▸ **What you need to do**: Reproduce the records from their beginning through the line containing "[x=31, y=188]", inclusive, substituting "toolbar" for "sidebar" and leaving everything else unchanged.

▸ **Task material**:
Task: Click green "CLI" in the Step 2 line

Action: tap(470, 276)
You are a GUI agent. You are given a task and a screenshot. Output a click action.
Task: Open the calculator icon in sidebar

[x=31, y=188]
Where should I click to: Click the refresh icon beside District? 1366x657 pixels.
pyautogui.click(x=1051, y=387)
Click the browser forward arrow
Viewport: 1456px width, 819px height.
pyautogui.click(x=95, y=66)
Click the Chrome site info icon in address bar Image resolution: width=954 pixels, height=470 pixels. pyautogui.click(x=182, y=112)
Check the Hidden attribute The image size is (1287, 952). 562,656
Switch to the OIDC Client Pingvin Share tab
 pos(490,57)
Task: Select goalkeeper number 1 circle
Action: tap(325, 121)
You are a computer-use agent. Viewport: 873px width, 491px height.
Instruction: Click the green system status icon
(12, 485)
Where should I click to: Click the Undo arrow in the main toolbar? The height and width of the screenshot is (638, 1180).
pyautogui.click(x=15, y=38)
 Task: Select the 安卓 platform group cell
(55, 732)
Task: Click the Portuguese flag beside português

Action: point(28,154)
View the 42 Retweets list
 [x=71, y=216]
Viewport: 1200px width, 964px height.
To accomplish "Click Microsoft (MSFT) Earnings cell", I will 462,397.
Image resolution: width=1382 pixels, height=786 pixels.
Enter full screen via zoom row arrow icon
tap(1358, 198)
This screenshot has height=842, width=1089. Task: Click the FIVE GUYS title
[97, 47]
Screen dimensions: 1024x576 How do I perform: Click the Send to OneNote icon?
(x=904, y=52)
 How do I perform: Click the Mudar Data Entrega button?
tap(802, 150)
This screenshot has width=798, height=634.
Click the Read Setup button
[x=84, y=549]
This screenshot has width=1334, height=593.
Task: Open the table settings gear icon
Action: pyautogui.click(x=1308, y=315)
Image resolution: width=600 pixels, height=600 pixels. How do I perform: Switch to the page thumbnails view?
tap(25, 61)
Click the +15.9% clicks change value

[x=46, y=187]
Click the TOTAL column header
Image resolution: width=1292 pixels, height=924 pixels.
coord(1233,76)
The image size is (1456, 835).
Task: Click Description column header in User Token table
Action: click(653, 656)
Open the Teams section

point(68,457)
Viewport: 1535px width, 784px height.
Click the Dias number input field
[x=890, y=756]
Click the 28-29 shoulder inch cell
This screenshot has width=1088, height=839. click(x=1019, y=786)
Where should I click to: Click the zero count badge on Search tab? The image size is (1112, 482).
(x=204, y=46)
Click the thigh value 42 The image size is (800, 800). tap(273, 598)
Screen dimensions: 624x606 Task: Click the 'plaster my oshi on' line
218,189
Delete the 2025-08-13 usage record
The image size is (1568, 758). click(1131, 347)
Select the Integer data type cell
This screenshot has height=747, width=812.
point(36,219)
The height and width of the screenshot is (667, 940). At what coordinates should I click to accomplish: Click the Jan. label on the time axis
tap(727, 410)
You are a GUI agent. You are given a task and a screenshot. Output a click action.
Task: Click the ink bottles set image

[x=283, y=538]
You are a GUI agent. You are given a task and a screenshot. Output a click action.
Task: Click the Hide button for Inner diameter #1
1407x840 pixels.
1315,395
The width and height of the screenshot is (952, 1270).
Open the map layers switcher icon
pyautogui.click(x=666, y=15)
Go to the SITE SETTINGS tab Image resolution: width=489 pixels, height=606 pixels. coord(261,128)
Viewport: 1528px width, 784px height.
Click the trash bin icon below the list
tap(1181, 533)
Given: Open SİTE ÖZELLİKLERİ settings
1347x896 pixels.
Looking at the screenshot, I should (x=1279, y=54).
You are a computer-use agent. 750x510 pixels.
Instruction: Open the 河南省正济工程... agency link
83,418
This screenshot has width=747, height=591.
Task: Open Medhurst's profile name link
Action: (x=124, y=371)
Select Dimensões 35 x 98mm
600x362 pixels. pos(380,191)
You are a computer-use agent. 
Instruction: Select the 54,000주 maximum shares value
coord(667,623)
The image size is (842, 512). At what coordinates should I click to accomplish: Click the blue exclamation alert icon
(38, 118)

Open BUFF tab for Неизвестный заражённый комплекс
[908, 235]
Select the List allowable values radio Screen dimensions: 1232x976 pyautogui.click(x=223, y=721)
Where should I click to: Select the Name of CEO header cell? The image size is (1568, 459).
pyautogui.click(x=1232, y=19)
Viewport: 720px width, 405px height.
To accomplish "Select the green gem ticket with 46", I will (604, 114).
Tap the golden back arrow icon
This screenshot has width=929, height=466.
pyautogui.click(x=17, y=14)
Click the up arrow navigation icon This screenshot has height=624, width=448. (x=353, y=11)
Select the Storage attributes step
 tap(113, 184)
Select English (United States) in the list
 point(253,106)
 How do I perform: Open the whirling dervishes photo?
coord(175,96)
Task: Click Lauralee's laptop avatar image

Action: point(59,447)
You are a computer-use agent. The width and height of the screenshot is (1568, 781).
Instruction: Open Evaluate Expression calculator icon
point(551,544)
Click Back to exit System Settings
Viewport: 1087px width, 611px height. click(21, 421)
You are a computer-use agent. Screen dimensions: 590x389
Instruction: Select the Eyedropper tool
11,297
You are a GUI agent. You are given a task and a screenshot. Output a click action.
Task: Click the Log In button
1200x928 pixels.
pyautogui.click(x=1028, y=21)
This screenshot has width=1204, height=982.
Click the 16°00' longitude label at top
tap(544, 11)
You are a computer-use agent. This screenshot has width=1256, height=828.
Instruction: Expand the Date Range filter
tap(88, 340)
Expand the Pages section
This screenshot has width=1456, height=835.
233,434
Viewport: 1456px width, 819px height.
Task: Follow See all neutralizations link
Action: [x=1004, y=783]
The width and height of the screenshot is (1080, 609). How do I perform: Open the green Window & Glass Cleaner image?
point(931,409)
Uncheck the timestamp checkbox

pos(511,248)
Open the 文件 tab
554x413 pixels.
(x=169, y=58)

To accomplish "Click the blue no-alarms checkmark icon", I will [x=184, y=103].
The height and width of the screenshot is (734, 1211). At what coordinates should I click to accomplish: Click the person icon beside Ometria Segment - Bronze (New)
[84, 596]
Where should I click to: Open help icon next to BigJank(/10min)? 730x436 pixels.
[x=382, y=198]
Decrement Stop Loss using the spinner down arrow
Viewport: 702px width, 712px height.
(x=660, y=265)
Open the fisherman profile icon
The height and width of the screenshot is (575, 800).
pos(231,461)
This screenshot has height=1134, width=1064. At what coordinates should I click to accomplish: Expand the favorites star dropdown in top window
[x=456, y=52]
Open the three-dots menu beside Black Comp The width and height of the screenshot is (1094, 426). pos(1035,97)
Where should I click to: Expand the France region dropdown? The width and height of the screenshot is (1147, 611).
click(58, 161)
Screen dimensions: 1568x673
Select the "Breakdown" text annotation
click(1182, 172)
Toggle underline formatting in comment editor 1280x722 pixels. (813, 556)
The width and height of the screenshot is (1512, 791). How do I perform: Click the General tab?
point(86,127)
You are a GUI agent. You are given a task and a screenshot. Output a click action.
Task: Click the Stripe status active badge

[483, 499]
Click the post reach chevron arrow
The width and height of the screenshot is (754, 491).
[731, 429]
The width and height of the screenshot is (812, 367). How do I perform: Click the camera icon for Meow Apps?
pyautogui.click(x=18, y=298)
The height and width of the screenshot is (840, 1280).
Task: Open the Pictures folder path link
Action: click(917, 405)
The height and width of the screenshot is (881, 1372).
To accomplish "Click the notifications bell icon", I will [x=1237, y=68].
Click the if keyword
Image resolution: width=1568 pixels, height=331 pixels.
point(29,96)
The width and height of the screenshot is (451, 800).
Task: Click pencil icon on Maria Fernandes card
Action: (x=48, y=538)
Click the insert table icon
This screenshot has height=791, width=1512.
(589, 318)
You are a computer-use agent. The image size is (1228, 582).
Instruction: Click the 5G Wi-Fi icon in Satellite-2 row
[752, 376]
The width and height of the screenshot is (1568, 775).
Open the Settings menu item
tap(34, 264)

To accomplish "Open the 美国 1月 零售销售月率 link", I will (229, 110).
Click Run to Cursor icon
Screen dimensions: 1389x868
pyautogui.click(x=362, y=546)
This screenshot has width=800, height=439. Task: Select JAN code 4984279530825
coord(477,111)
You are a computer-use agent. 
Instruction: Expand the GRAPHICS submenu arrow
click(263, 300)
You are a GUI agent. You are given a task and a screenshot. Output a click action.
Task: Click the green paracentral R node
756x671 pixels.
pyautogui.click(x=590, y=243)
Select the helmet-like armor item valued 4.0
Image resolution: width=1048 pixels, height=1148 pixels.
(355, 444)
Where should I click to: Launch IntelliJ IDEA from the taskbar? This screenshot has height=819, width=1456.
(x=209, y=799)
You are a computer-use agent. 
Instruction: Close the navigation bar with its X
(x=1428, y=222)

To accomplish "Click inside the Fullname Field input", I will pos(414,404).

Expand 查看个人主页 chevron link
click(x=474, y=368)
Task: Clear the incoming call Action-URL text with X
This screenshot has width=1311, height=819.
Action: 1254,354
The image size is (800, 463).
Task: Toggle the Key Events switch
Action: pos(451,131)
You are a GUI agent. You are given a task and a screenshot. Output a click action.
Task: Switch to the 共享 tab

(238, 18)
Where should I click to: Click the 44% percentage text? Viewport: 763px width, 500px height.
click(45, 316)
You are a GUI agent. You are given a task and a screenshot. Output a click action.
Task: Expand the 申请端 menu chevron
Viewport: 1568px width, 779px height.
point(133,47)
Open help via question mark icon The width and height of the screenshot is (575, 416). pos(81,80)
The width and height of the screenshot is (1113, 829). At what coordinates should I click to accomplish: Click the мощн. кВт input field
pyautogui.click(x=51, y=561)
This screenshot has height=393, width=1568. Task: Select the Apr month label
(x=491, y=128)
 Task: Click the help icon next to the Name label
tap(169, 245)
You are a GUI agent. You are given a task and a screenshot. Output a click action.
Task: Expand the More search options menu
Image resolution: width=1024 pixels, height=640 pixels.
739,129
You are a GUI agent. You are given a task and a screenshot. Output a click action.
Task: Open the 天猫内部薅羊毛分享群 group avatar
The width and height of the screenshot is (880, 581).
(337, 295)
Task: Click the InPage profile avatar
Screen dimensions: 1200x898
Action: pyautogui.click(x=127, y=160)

▸ **Exercise result**:
Task: Click green "CLI" in the Step 2 line

Action: tap(470, 276)
You are a GUI agent. You are given a task and a screenshot. Output a click action.
Task: Open the calculator icon in toolbar

[x=31, y=188]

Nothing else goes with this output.